Near the end of his Southwest Airlines flight from Chicago to Albuquerque in December, Gill Parker Payne decided he had to take action.
“Take it off! This is America!” Payne, 37, later recalled saying. When she didn’t do it herself, Payne did: He grabbed the hijab from the back and pulled it all off. Violated, the woman, identified by the Justice Department only as K.A., quickly pulled the hijab back over her head.
On Friday, as part of a plea deal with the federal government, Payne pleaded guilty to obstructing the woman’s exercise of her religious beliefs. “Because I forcibly removed K.A.’s hijab, I admit that the United States can prove beyond a reasonable doubt that I intentionally obstructed K.A.’s free exercise of her religious beliefs,” he said in a written statement in the plea agreement.
Payne awaits sentencing. Typically, the maximum penalty under the law for the offense is one year in jail and a fine of up to $100,000, but under the agreement the federal government agreed to two months of home detention, a to-be-determined probation and a possible fine.
“No matter one’s faith, all Americans are entitled to peacefully exercise their religious beliefs free from discrimination and violence,” Vanita Gupta, head of the Justice Department’s civil rights division, said in a statement. “Using or threatening force against individuals because of their religion is an affront to the fundamental values of this nation.”

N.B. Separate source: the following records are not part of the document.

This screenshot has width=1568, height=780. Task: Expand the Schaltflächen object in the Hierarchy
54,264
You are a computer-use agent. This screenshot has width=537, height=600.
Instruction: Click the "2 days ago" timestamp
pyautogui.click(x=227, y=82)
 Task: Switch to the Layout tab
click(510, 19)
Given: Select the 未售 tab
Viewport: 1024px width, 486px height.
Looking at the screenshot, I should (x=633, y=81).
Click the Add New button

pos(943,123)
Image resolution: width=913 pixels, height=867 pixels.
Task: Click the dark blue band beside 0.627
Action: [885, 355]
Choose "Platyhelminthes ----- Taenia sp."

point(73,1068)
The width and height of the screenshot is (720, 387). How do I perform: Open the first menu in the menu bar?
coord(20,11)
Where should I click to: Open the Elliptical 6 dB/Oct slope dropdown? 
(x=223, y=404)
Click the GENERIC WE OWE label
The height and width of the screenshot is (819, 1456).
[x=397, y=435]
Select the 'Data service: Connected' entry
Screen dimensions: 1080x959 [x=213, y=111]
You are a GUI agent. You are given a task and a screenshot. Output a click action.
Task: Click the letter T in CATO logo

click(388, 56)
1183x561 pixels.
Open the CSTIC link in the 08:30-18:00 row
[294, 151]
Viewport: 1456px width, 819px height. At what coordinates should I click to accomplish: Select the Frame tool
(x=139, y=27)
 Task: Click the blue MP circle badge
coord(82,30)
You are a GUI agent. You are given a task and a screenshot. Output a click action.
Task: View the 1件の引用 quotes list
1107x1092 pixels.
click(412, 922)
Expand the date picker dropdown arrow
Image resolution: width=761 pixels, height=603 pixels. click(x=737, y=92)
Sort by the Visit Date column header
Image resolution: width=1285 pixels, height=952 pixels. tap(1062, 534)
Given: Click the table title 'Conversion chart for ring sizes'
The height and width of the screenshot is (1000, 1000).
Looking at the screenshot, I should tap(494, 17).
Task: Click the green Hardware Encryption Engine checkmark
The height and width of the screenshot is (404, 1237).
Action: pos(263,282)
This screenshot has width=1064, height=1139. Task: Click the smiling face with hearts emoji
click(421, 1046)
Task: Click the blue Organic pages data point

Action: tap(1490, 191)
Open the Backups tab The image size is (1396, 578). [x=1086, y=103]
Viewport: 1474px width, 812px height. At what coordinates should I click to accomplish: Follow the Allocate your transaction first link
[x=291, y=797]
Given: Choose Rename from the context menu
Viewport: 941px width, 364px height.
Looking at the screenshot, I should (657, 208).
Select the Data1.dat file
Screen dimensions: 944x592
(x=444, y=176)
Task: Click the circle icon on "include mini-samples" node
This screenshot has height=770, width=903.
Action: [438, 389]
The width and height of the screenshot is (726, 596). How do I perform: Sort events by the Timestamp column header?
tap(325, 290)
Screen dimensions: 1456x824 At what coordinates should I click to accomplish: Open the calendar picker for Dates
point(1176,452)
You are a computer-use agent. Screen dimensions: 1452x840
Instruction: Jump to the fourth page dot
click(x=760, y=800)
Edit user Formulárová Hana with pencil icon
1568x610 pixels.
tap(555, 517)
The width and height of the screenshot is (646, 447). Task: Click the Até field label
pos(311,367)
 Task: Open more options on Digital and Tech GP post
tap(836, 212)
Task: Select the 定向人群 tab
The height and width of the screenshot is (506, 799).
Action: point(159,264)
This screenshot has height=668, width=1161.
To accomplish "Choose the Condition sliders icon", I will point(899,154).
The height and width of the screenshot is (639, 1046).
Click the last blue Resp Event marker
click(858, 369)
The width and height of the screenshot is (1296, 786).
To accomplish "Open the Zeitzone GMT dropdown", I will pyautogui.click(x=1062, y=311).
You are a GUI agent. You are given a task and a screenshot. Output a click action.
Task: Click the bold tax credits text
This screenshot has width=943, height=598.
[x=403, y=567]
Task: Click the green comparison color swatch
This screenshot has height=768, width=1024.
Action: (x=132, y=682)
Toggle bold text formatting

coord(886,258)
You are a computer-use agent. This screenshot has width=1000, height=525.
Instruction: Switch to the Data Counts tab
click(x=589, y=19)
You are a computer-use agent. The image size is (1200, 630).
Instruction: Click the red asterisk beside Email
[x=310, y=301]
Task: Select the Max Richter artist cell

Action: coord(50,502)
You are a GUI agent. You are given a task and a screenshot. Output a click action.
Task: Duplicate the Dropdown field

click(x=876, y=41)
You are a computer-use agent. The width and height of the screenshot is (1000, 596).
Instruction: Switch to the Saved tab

FBI data show that hate crimes against nearly every group fell from 2004 to 2014, The Washington Post’s Chris Ingraham reported last year. Anti-Muslim hate crimes are the only exception, remaining nearly unchanged: There were 156 in 2004 and 154 in 2014.
The Bridge Initiative, a Georgetown University research project focused on Islamophobia, found in a report this month that anti-Muslim violence and vandalism rose last year to from 154 to 174 reported incidents. The 2015 incidents included 12 murders, 29 physical assaults, eight arsons, nine shootings or bombings, and 50 threats against people or institutions.
That finding is in line with other, similar analyses. Hate crimes against Muslim Americans and mosques multiplied in the weeks after the terrorist attacks in Paris and San Bernardino, Calif., according data that the Center for the Study of Hate and Extremism, a California State University research group, provided to the New York Times last December.